Influence in all sorts of social and political conflicts depends a lot on parties’ perceived goodwill, so naturally, one way to make people more receptive to your views is by showing your goodwill, and a simple and effective way to do that is through elaboration questions.


Goodwill is a critical component of personal credibility, and generally, goodwill suggests having the other party’s best interests at heart. Goodwill is projected through three elements: understanding, empathy, and responsiveness. [1] In essence, goodwill is about showing you appreciate the other person, that you understand their needs, that you value their feelings, and that you accept their right to feel that way.

What are Elaboration Questions?

“To listen well is as powerful a means of communication and influence as to talk well.” — John Marshall

A simple and effective way to show such appreciation is through elaboration questions.
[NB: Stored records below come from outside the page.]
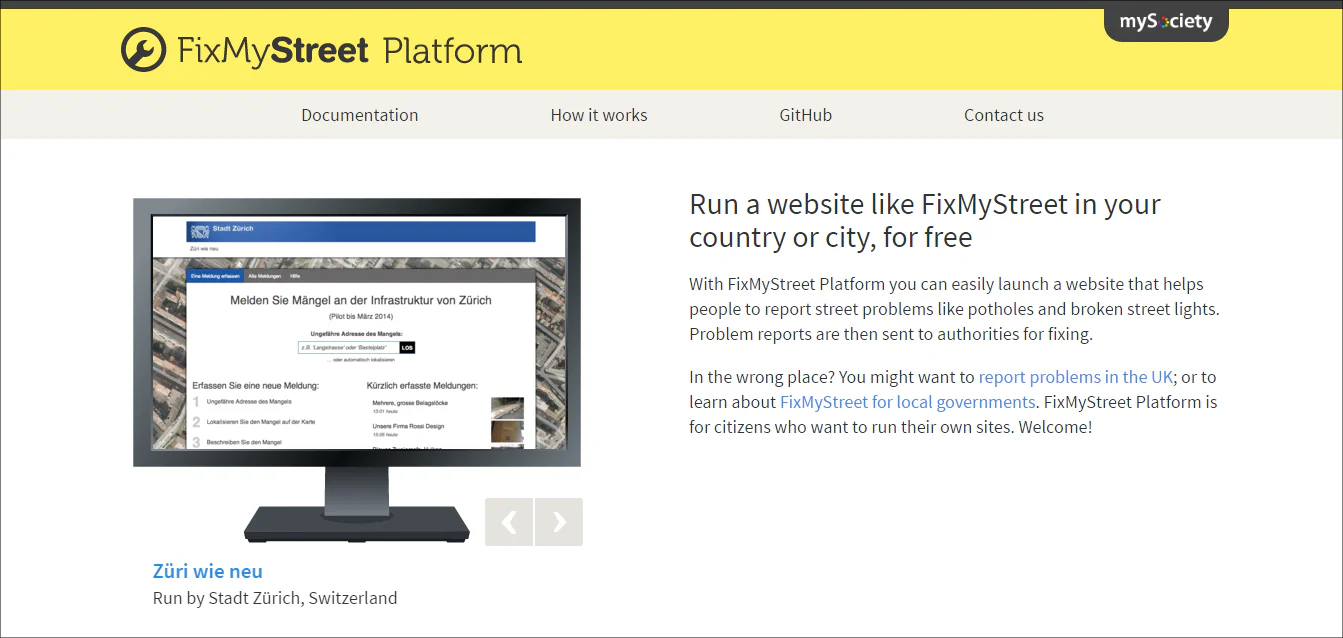This screenshot has width=1343, height=638.
Task: Advance carousel with right arrow
Action: [x=559, y=522]
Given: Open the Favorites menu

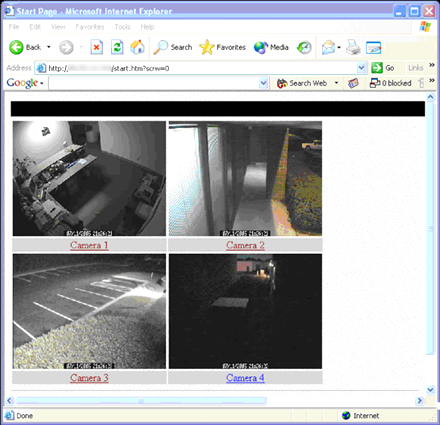Looking at the screenshot, I should tap(90, 27).
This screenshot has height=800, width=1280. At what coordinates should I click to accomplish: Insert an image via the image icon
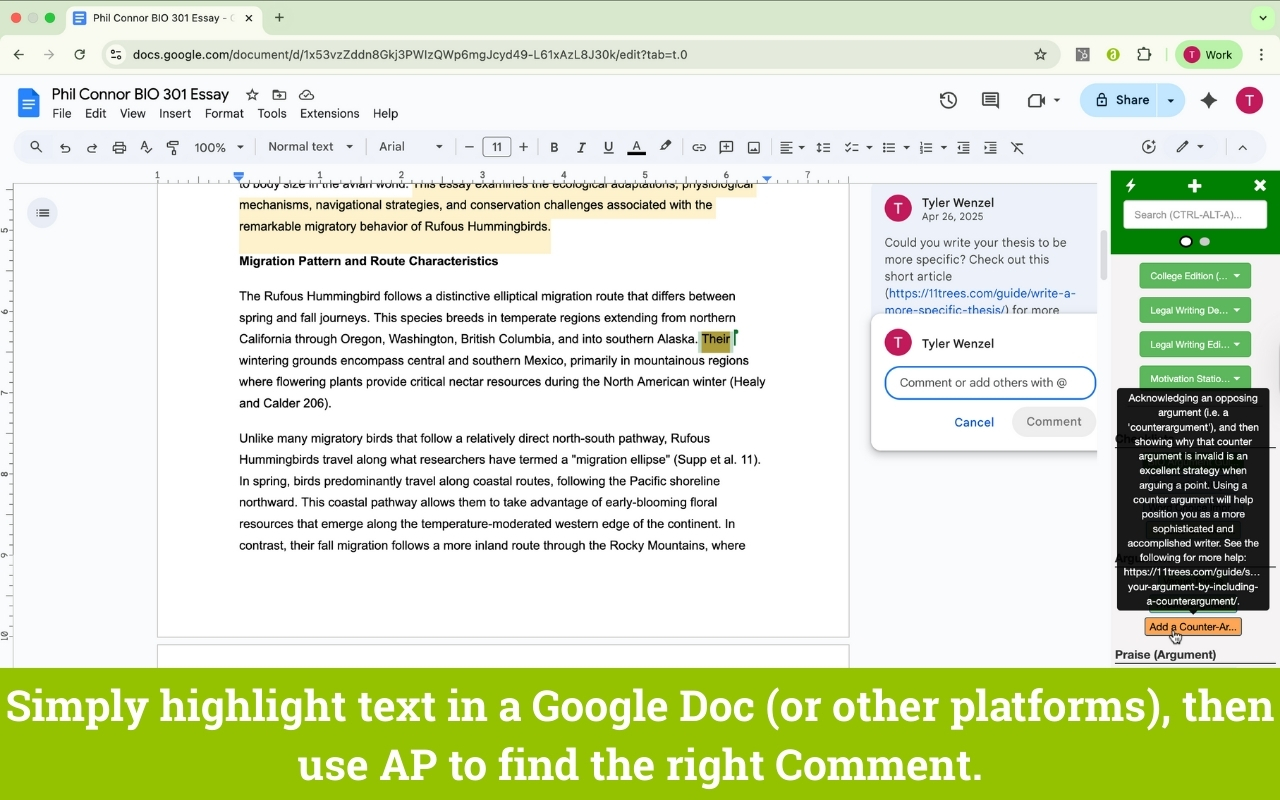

Elaboration questions seek to gain greater understanding of the other person’s viewpoint, with questions such as “Could you tell me more about . . . ?” or “How did you come to this conclusion?”. Such questions don’t try to present an argument in the form of a question or trap the other person.

Research on Elaboration Questions

A 2010 study by Frances Chen, Julia Minson, and Zakary Tormala found that using elaboration questions to show interest in other people’s opinions makes them more receptive to your views. [2] In this study, the experimenters told undergraduate students to prepare for an online debate about the proposed compulsory comprehensive graduate exams.

All the students opposed such proposal. In the first stage, the participants put forward their arguments against this proposal. Then, they received their opponents’ arguments, which were in fact scripted by the experimenters. Some participants received only their opponents’ arguments, while others were also asked the elaboration question, such as this: ‘‘But I was interested in what you’re saying. Can you tell me more about how come you think that?”

Merely asking this elaboration question made the subjects more receptive to the opposing views. They were willing to receive more information supporting the other student’s views, and they were more willing to have a future conversation with their debate counterpart on this issue.


  1. James C. McCroskey and Jason J. Teven, Goodwill: A Reexamination of the Construct and its Measurement, Communication Monographs, 66, 90-103 (1999).
  2. Frances S. Chen, Julia A. Minson, Zakary L. Tormala, Tell Me More: The Effects of Expressed Interest on Receptiveness During Dialog, Journal of Experimental Social Psychology 46, 850-853 (2010).